Kalau hujan deras semalam suntuk seperti ini, paginya ketika akan berangkat kerja jadi ingat lagu “Nenek moyangku seorang pelaut“.

Kenapa ya ?


Ya gimana lagi, berita pagi di detik.com, di tv sudah memberita banjir, beberapa jalan di ibu kota sudah ada yang digenangi air setinggi 40 cm, sedang dari berita tv, jika kemarin Pasuruan, pagi ini, Sidoarjo, Mojokerto, Lamongan juga Demak sudah diperlihatkan air setinggi lutut orang dewasa menyerbu perumahan. Nggak mau kalah di Madiun,  Gorontalo dan Bandung. Dimana-mana air, banjir, jadi kayak lautan. Bener-bener negeri maritim !

Tidak hanya orangnya yang membanjiri dengan lautan massa untuk menuntut, mungkin sekarang air juga nggak mau kalah, membanjiri untuk ‘protes sesuatu’. Nggak alam, nggak manusianya, koq kayaknya sudah mulai ‘anarki. Gimana ini.

Katanya pada nyalahin pembalakan liar, tapi yang di Jawa, yang hutannya nggak kelihatan terlalu rimbun seperti yang di luar Jawa, juga kebanjiran.


Panen lebih awal di Desa Kemiri di Sidoarjo, Jawatimur (31/1/08)

Banjir, banjir, banjir !

Kita ini jadi negeri maritim beneran lho kalau menjelang musim hujan (desember – februari), baru setelah itu, berubah kekeringan, jadi seperti negeri timur tengah. Itu lho kalau musim kemarau. Lengkap khan.

Hebat, negeri kita ini memang ‘kaya’.

**up-dated berita Sabtu 2/2/08**

Suasana negeri maritim masih terasa, berita radio Sonora masih diwarnai dengan pemberitahuan jalur-jalur alternatif menuju bandara Soekarno -Hatta. Jalur tol jelas sudah terputus ada genangan sampai 1 m tinggi. Masih banyak pengendara yang dari kemarin terjebak di jalan, maju kena, mundurpun kena. Bisanya hanya pasrah. Itulah ibukota negeri ini. Jangankan yang biasa-biasa orang nomer satupun pasrah terpaksa berganti jemputan.


SBY pindah ke mobil yang lebih tinggi (1/2/08)

DATA YANG DIKAJI:

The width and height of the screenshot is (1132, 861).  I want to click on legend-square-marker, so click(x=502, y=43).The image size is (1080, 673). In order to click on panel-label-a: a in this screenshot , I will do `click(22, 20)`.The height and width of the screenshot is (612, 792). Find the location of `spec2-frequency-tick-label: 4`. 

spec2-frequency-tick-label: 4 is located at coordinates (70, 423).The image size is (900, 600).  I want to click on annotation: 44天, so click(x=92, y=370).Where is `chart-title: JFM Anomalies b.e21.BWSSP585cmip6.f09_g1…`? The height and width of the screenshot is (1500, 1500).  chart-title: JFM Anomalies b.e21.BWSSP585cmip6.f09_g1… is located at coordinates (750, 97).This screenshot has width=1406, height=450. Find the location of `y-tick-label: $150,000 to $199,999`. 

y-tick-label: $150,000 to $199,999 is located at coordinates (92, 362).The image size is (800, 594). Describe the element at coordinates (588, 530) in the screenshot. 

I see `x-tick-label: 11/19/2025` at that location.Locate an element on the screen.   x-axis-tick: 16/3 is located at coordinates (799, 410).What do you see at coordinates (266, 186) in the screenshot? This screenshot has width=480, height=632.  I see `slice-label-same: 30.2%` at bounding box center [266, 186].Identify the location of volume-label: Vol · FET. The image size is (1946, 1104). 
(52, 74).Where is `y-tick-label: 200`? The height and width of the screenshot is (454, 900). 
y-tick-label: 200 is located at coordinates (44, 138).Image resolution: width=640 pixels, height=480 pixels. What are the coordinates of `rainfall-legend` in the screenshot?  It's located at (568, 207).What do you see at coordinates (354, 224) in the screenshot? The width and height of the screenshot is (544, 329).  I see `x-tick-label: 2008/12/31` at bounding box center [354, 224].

PERINTAH KERJA 1: Dalam paragraf tulisan tentang banjir yang diawali "Ya gimana lagi", daerah mana saja yang disebut namanya sebagai tempat yang dilanda banjir, selain ibu kota?
PERINTAH KERJA 2: Salin bagian tulisan tentang banjir mulai dari "Banjir, banjir, banjir" sampai "ini memang ‘kaya’." tanpa mengubah apa pun.

PENYELESAIAN SOAL 1: Pasuruan, Sidoarjo, Mojokerto, Lamongan, Demak, Madiun, Gorontalo, Bandung

PENYELESAIAN SOAL 2:
Banjir, banjir, banjir !

Kita ini jadi negeri maritim beneran lho kalau menjelang musim hujan (desember – februari), baru setelah itu, berubah kekeringan, jadi seperti negeri timur tengah. Itu lho kalau musim kemarau. Lengkap khan.

Hebat, negeri kita ini memang ‘kaya’.